Оценив открывшиеся возможности, мальчик со временем соорудил в новом доме – а он воспринимал его именно так – что-то вроде времянки, в которой можно было не только играть, но и, если захочется, даже жить. Наконец, когда ему удалось возвести четыре кривые стены, кое-как соединенные друг с другом, и водрузить на них крышу из досок, он оглядел результаты труда и остался доволен. Войдя внутрь, он подумал, что было бы неплохо со временем построить такой же просторный дом, какой был у отца – с каменными стенами и камином. Зажмурившись, он на мгновение почувствовал запах горящих дров и с удовольствием втянул ароматный воздух. Ему показалось, или на самом деле стало теплее? Открыв глаза, мальчик в первый момент жутко перепугался и с трудом сдержался, чтобы не закричать. Ветхие стены исчезли, их место заняла аккуратная кладка. Тут же стоял знакомый стол, за которым он столько раз сидел во время семейных застолий. Подойдя к нему, Айлин осторожно поковырял пальцем столешницу и, присмотревшись, заметил шестиугольный знак, который сам когда-то нацарапал ножом, – отец тогда жутко рассердился и отвесил проказнику такую затрещину, что тот пролетел через всю комнату и врезался бы в стену, если бы на его пути не оказалась бабка, которая смягчила падение.
Может быть, ему все привиделось, и он на самом деле у себя дома? Айлин осторожно выглянул в окно. Нет, снаружи была все та же пустота. Тогда – как?.. Осененный внезапной догадкой, он вышел за дверь и снова зажмурился, представляя дорогу. Открыв глаза, разочарованно нахмурился: то ли дом появился здесь случайно, то ли он что-то делал не так – во всяком случае, ничего не изменилось. Но мальчик, прикоснувшись к волшебству, не готов был так быстро отказаться от возможности построить собственный мир. Поэтому он пробовал снова и снова, пока ему в голову не пришла идея. Вернувшись к отцу, он поздоровался с ним и попросил несколько отбракованных камней, которые тот все равно собирался выкидывать.
– Зачем тебе? – поинтересовался каменщик, удивившись: сын никогда прежде не проявлял интереса к его ремеслу. Как он ни старался привить ему любовь к работе, мальчишка постоянно отлынивал от своих обязанностей и упорно не желал учиться.
– Я хочу построить кое-что, – уклончиво ответил Айлин.
– Конечно, забирай, сколько нужно. – От мысли о том, что сын, возможно, все же пойдет по его стопам, мужчина растрогался и нагрузил для него целую тележку камней. – Если не хватит, дам еще.
– Спасибо! – Мальчик обнял отца и, пыхтя от натуги, покатил свое сокровище куда-то.
Мужчина посмотрел ему вслед и поднял глаза к небу: наконец-то!
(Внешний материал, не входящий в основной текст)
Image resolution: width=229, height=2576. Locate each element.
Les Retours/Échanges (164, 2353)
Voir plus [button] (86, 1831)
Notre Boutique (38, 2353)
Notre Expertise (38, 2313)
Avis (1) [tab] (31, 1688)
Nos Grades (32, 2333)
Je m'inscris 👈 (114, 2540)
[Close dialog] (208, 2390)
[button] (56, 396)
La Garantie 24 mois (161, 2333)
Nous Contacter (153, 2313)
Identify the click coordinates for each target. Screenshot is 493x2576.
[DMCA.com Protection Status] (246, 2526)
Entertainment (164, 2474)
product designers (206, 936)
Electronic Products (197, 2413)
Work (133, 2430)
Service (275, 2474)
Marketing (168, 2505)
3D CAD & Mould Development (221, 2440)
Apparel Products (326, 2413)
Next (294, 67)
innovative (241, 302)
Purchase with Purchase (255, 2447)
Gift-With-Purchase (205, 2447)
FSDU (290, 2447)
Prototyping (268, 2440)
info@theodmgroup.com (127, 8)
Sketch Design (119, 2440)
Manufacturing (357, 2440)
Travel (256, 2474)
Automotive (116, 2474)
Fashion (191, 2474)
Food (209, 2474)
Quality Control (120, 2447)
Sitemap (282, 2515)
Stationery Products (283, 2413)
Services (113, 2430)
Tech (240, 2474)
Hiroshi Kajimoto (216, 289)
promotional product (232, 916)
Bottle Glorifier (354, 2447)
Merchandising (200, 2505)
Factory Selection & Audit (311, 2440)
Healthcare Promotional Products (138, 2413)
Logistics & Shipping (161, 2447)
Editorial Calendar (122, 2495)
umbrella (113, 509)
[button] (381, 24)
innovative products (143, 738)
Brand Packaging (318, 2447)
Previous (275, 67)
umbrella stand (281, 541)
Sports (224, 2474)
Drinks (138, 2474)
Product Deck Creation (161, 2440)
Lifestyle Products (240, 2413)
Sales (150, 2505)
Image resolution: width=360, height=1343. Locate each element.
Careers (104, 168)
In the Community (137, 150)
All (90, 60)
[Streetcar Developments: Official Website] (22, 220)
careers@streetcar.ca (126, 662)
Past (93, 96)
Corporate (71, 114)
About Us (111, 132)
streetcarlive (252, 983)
Больше он никогда не видел сына. Несмотря на долгие поиски, следов Айлина так и не удалось обнаружить, и в конце концов все посчитали, что он, скорее всего, утонул. Но каменщик не был согласен с таким выводом и до конца своих дней верил в то, что его Айлин жив…
Он был прав. Мальчик жил, но теперь уже в собственном мире – он так и не повзрослел и не завел семью. В тот день, вывалив камни на землю, он принялся выкладывать из них некое подобие дорожки – она получилась кривой и короткой, но все же отдаленно напоминала каменную улицу, которую он видел однажды, когда вместе с отцом был в городе. Отступив на шаг, Айлин, сжав кулаки, снова закрыл глаза, представляя себе, как идет по широкой дороге, вокруг которой стоят большие красивые здания. Спустя несколько мгновений он уже, оглашая воздух победными криками, несся по широкой каменной мостовой, заглядывая в дома, стоявшие от нее по обе стороны. Наконец, насладившись своим творением сполна, он остановился и задумался над тем, что делать дальше. Возвращаться домой ему больше не хотелось – там его ждала тяжелая работа, вечно недовольный отец и мать, у которой, кроме него, было еще три дочери, занимавшие ее гораздо больше, чем сын. Но перспектива остаться в одиночестве в этом – пусть и прекрасном – месте пугала мальчика. Рассудив, что человек не так уж и сильно отличается от дороги или дома, он представил себе своего соседа, Гульвена, – мальчишку, с которым они часто играли вместе. Однако сколько ни пытался, у него ничего не вышло. Он было решил, что проблема в самом Гульвене, и попытался представить себе кого-то другого, но результат был тем же. Расстроившись, он взмолился: ну хоть кого-нибудь!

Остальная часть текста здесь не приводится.